For BE studies carried out in the EU, the reference product can be made to a RefMP (UK Reference product) that has been granted in the Union in accordance with Articles 8(3), 10a, 10b, or 10c of Directive 2001/83/EC.
It is important to understand for the sponsor and the CRO that bioequivalence studies conducted with a medicinal product sourced in the UK can be used by EMA if the new MA using those BE studies have been granted before January 31, 2020.
United Kingdom is the 2nd destination of Indian Pharmaceutical exports after the USA. Some CROs have an internal Brexit Task Force comprised of talented individuals who very well know their roles and responsibilities.
CROs are preparing themselves to engage and capitalize on the new regulatory process in the UK and EU so as to avoid costly delays and disruptions of clinical trials. However, many questions still remain unanswered.
One of the biggest issues refers to complaints regarding the shipping of materials from the UK to the EU for clinical trials.

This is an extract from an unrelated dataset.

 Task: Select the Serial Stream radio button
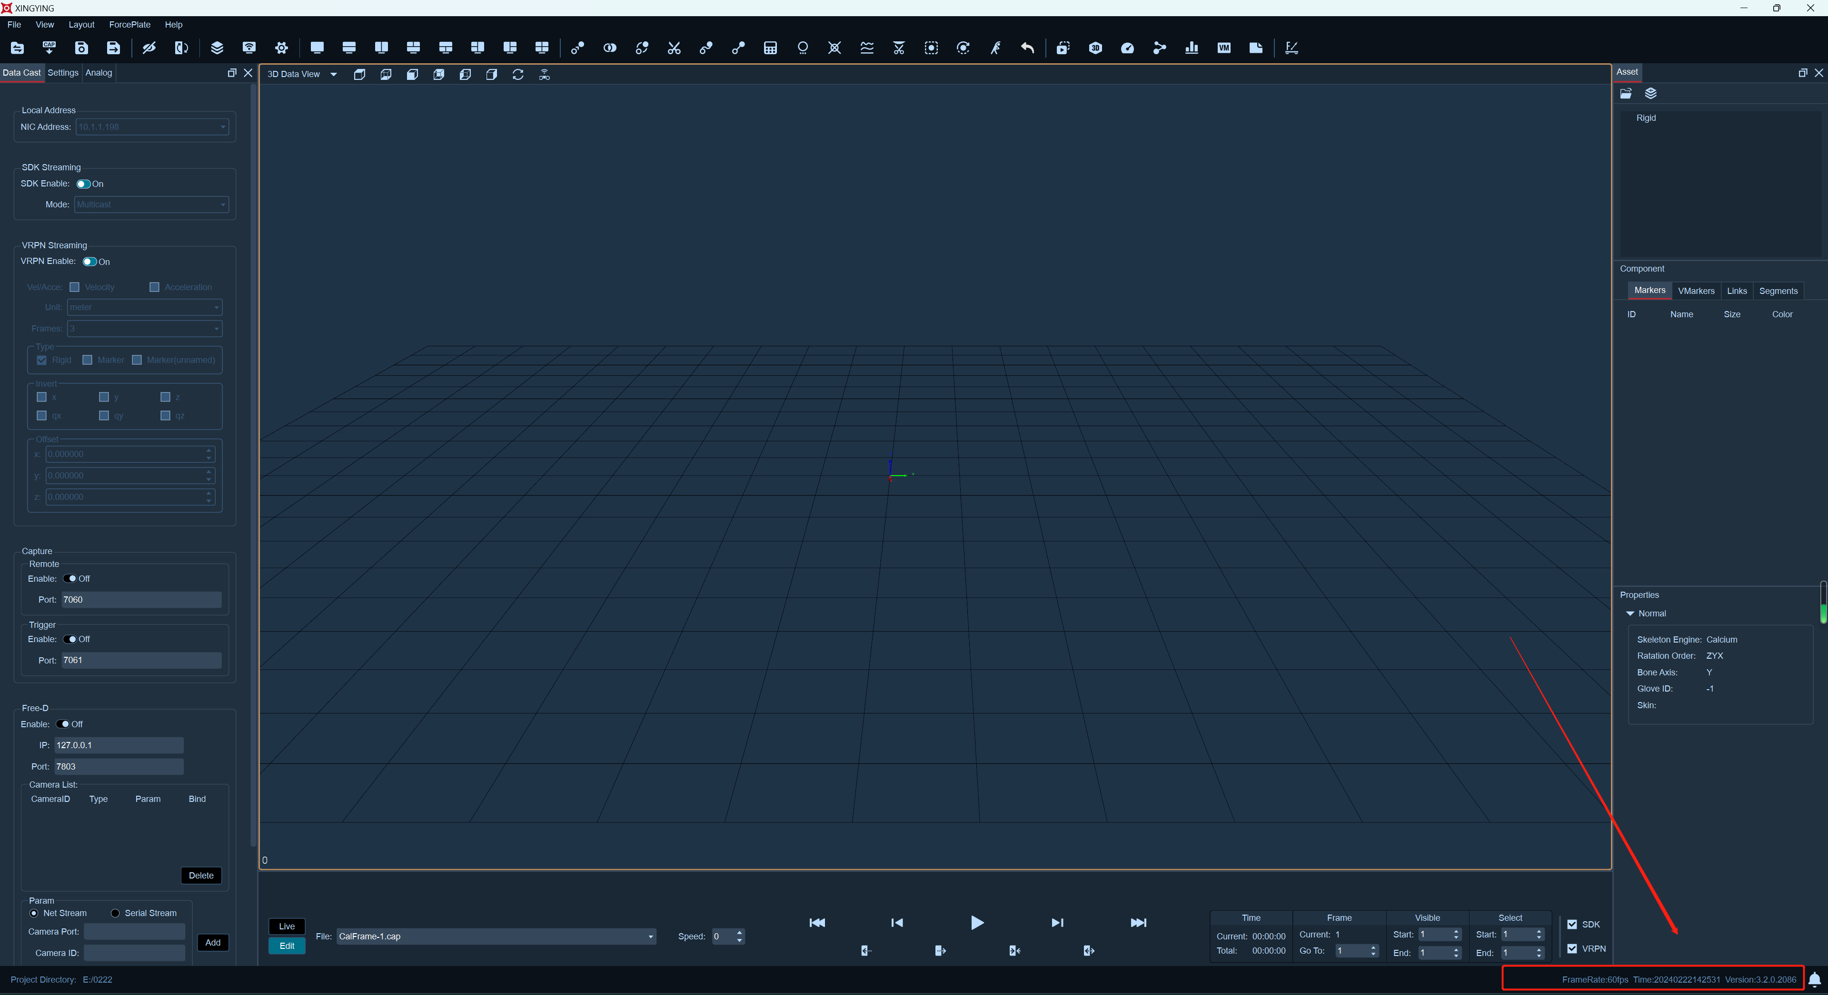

Will the volunteers involved be at any risk? Or will international boundaries lead to delays in clinical trials and difficulty in site management? Or will there be any imposition of tariffs that could lead to disinterest among pharmaceutical sponsors in the UK in carrying out clinical research?
Thus, it will be interesting to see what is in store for the CROs post-BREXIT. However, because the UK and the EU account for less than 15-18 percent of total Indian pharmaceutical revenues, BREXIT is expected to have little impact on Indian pharmaceutical firms.